Images released by SANA showed first responders searching the charred carcass of the bus and what the news agency said was a bomb squad defusing a third device planted in the same area.
A military source quoted by the news agency said the bombs were detonated as the bus passed near the Hafez al-Assad bridge, close to the national museum in the heart of the capital.
“We hadn’t seen violence of that type in a long time,” a fruit vendor who gave his name as Salman told AFP at the scene.
“We thought we were done with such attacks. I hope this will be the last bombing,” he said.
Damascus had been largely spared such violence in recent years, especially since troops and allied militia retook the last significant rebel bastion near the capital in 2018.
The attack is the deadliest in the capital since a bombing claimed by the Islamic State jihadist group targeted the Justice Palace in March 2017, killing at least 30 people.
Around an hour after the Damascus attack, shelling by the Syrian army struck the rebel-held town of Ariha, in the northwestern region of Idlib.
The Syrian Observatory for Human Rights said the rockets struck a busy area at the time children were heading to school.
Three children were among those killed, the Britain-based war monitor said.
An AFP reporter saw at least five dead bodies as first responders treated the wounded and scenes of chaos filled the streets of Ariha.
“At 8 am (0500 GMT) we woke up to the bombardment. The children were terrified and were screaming,” said Bilal Trissi, a father of two who lives nearby.
“We didn’t know what to do or where to go and we didn’t see anything because of all the dust around us,” he told AFP.
“They bombed us in our neighbourhood and in the market. There are children who died and people who lost their limbs... We don’t know why, what are we guilty of?”
The Damascus bombing will challenge the government’s assertion that the decade-old war is over and stability guaranteed for reconstruction efforts and investment projects to begin in earnest.

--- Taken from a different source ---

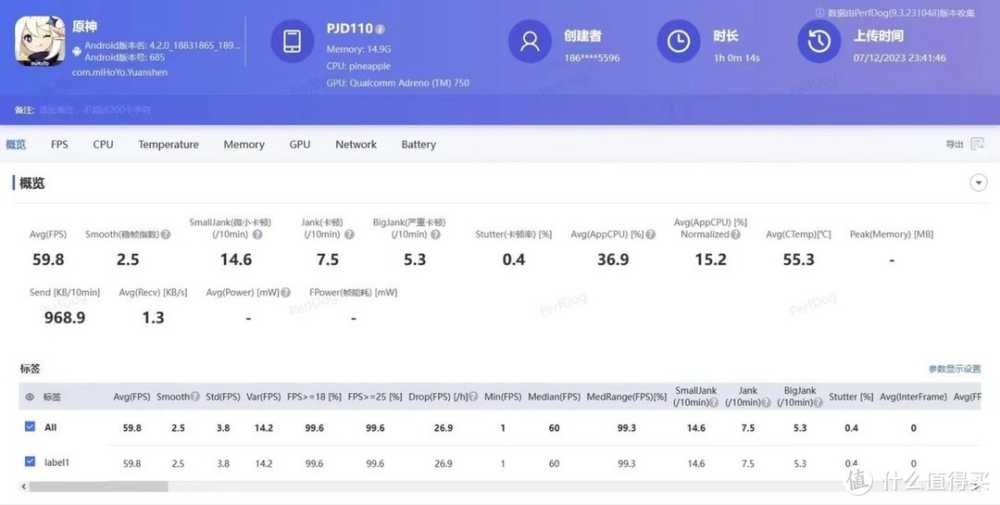Switch to the FPS tab
This screenshot has height=505, width=1000.
point(60,145)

The government of President Bashar Al Assad has been striving to claw itself out of international isolation and had been making inroads in recent months.
Conflict on standby
Al Assad’s position once held by a thread, with his forces and their allies controlling barely a fifth of Syrian territory, but Russia’s military intervention in 2015 marked the start of a long and bloody fightback.

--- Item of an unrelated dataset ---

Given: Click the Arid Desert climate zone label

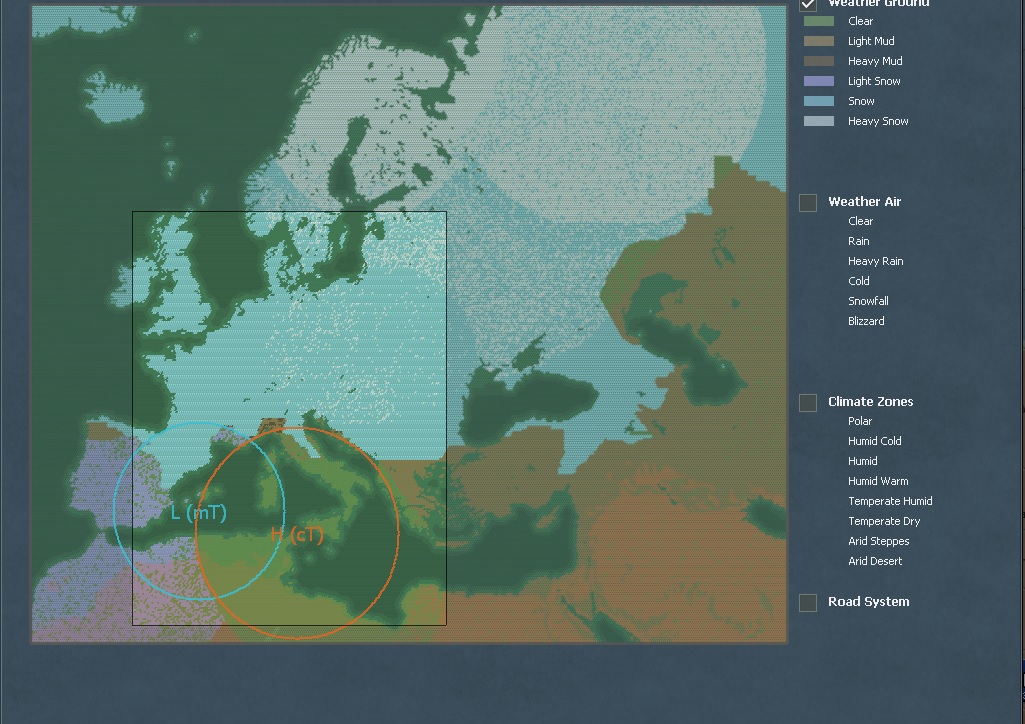Looking at the screenshot, I should [x=875, y=561].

Also backed by Iran and its proxy militias, government forces have recaptured nearly all key cities in the country, with US-backed Kurdish forces still running the northeast.
The Islamic State group’s once-sprawling caliphate, that straddled swathes of Iraq and Syria, inexorably shrank to its death, which came in eastern Syria in early 2019.
Since then, the Syrian government’s main focus has been Idlib, where many of the rebels forced to surrender in other parts of the country have gathered.
The area is dominated by the militant group Hayat Tahrir al-Sham (HTS), which includes leaders of Al Qaida’s former Syria franchise and over which Turkey has some sway.
HTS has not claimed attacks in Damascus in years however.
The remnants of Daesh in eastern Syria have gone underground but continue to harass government and allied forces, mostly in desert areas, in hit-and-run attacks.
A truce deal brokered by Turkey and Russia, the two main foreign players in the Syria conflict, has effectively put fighting in Idlib on standby since March 2020.
Sporadic flareups have kept the region on edge, however, and Wednesday’s shelling of Ariha was the highest civilian toll since the agreement was reached.